Earlier I noted that Michael Lynch has doubts about whether natural selection was responsible for the evolution of multicelluarity:
These results, along with our theoretical work on network evolution, challenge the popular idea that modularity arises as a direct consequence of selection for morphological complexity, and by extension raise questions about the common assumption that natural selection was responsible for the emergence of multicellularity.
A couple of years ago, Lynch published a very interesting article entitled, “The frailty of adaptive hypotheses for the origins of organismal complexity” in PNAS (2007) vol. 104, pp. 8597–8604. You can read the article here.
A couple of excerpts relevant to the evolution of multicellularity are below the fold.
The vast majority of biologists engaged in evolutionary studies interpret virtually every aspect of biodiversity in adaptive terms. This narrow view of evolution has become untenable in light of recent observations from genomic sequencing and population genetic theory. Numerous aspects of genomic architecture, gene structure, and developmental pathways are difficult to explain without invoking the nonadaptive forces of genetic drift and mutation. In addition, emergent biological features such as complexity, modularity, and evolvability, all of which are current targets of considerable speculation, may be nothing more than indirect by-products of processes operating at lower levels of organization.
Multicellularity is widely viewed as a unique attribute of eukaryotes, somehow made possible by the origin of a more complex cellular architecture and, without question, with the assistance of natural selection. However, it is difficult to defend this assertion in any formal way. Complex, multicellularity has only arisen twice, once in animals and once in vascular plants. One might add fungi to the list, although the number of fungal cell types is not large, and there is some question as to whether multicellularity was ancestral to the phylogenetic group that contains animals, fungi, and slime molds. In any event, the probability that two or three origins of multicellularity simply arose by chance within eukaryotes as opposed to prokaryotes is somewhere on the order of 1/4 to 1/2, well below the general standards of statistical validity. Of course, many other eukaryotes are capable of producing a few different cell types, but the same is true for prokaryotes, some of which produce radically different cell morphologies.
Nevertheless, King (45) states that ‘‘this historical predisposition of eukaryotes to the unicellular lifestyle begs the question of what selective advantages might have been conferred by the transition to multicellularity;’’ and Jacob (46) argues that ‘‘it is natural selection that gives direction to changes, orients chance, and slowly, progressively produces more complex structures, new organs, and new species.’’ The vast majority of biologists almost certainly agree with such statements. But where is the direct supportive evidence for the assumption that complexity is rooted in adaptive processes? No existing observations support such a claim, and given the massive global dominance of unicellular species over multicellular eukaryotes, both in terms of species richness and numbers of individuals, if there is an advantage of organismal complexity, one can only marvel at the inability of natural selection to promote it. Multicellular species experience reduced population sizes, reduced recombination rates, and increased deleterious mutation rates, all of which diminish the efficiency of selection (13). It may be no coincidence that such species also have substantially higher extinction rates than do unicellular taxa (47, 48).

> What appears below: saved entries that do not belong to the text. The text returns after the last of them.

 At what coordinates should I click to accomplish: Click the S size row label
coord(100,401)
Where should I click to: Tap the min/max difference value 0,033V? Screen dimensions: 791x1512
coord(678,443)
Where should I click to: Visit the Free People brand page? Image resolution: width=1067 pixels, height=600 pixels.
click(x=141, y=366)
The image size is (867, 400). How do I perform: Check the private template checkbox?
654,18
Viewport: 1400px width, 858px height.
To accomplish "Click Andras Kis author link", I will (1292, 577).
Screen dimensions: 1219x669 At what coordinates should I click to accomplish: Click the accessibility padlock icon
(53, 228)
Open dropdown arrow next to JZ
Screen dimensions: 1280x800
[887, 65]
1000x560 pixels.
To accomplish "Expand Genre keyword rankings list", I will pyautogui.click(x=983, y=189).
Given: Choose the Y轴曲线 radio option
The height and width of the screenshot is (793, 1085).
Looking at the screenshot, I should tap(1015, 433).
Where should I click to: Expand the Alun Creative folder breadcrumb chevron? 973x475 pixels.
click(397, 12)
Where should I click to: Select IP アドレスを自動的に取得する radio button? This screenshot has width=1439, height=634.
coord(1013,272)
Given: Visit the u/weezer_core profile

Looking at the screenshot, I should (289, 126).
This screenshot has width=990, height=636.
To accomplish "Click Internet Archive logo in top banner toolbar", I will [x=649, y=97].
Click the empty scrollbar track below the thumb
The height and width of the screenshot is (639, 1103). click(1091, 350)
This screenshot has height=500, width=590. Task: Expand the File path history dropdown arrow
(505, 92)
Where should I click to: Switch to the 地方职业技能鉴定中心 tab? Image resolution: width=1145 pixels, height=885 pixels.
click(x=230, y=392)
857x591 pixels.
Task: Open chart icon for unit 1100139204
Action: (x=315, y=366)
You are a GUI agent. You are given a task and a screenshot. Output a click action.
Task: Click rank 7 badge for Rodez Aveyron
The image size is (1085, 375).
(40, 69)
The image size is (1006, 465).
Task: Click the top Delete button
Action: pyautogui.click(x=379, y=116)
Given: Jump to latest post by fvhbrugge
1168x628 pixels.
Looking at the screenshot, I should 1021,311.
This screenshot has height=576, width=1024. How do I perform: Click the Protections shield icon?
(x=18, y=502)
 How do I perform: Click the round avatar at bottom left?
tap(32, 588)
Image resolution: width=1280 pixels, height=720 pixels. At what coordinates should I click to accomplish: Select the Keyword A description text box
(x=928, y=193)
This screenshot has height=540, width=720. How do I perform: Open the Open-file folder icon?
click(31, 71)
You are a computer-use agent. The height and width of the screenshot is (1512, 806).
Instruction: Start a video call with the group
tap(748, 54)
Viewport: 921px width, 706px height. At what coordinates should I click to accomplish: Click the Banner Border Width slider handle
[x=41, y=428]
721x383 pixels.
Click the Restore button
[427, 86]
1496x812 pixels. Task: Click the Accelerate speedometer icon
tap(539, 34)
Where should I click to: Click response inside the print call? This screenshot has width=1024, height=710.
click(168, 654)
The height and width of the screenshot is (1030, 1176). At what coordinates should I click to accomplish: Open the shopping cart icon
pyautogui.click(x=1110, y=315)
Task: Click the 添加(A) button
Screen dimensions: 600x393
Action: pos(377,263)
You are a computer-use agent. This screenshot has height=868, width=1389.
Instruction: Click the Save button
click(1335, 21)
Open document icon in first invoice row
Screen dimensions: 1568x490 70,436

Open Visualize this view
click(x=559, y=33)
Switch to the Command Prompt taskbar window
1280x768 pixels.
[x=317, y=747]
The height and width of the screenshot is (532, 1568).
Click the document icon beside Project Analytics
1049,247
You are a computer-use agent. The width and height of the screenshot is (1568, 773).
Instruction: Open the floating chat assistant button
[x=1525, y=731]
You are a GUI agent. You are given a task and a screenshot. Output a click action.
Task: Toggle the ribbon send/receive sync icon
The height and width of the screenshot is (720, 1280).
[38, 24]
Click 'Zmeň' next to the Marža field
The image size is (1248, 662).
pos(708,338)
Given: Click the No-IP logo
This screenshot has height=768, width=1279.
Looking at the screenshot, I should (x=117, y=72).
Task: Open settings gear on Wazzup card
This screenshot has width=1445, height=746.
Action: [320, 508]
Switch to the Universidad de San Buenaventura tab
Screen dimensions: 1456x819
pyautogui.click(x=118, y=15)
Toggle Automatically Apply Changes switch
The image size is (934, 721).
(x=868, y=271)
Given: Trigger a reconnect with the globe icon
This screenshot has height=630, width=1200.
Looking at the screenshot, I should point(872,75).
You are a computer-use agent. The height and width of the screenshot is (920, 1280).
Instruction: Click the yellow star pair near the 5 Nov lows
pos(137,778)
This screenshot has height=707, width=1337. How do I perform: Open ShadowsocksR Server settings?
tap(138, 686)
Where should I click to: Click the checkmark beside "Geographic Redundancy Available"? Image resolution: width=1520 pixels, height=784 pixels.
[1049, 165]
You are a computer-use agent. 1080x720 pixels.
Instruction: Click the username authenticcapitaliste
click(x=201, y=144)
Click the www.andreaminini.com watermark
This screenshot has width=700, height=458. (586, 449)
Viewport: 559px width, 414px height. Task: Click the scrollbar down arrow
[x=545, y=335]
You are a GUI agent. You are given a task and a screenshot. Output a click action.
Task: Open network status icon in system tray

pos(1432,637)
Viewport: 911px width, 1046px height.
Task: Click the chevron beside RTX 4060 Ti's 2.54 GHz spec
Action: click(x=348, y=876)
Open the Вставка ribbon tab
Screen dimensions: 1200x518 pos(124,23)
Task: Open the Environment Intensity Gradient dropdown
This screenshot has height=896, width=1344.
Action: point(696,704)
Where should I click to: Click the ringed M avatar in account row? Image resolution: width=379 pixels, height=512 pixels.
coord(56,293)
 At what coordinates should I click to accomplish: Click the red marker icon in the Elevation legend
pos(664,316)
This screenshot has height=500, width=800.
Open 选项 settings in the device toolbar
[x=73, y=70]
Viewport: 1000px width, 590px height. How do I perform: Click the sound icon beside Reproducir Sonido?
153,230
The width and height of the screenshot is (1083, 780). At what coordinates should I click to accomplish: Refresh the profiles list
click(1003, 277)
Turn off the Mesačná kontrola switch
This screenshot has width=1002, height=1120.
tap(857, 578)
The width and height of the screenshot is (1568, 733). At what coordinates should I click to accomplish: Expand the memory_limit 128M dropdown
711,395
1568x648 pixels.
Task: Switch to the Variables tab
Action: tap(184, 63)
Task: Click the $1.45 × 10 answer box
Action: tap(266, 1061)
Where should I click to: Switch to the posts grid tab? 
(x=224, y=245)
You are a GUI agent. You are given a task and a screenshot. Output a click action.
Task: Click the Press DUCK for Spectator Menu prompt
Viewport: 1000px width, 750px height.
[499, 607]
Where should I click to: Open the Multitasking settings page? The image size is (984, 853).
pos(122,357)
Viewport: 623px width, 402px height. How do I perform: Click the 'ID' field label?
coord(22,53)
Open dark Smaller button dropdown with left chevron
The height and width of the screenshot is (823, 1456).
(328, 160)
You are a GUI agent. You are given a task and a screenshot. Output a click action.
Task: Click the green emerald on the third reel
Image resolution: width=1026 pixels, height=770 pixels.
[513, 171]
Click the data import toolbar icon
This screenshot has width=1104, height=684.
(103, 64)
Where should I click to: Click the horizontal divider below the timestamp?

Because it deals with observations on historical outcomes, frequently in the face of incomplete information, the field of evolution attracts significantly more speculation than the average area of science. Nevertheless, a substantial body of well tested theory provides the basis for understanding the pathways that are open to evolutionary exploration in various populationgenetic contexts. Four of the major buzzwords in biology today are complexity, modularity, evolvability, and robustness, and it is often claimed that ill-defined mechanisms not previously appreciated by evolutionary biologists must be invoked to explain the existence of emergent properties that putatively enhance the long-term success of extant taxa. This stance is not very different from the intelligent-design philosophy of invoking unknown mechanisms to explain biodiversity. Although those who promote the concept of the adaptive evolution of the above features are by no means intelligent-design advocates, the burden of evidence for invoking an all-powerful guiding hand of natural selection should be no less stringent than one would demand of a creationist. If evolutionary science is to move forward, the standards of the field should be set no lower than in any other area of inquiry.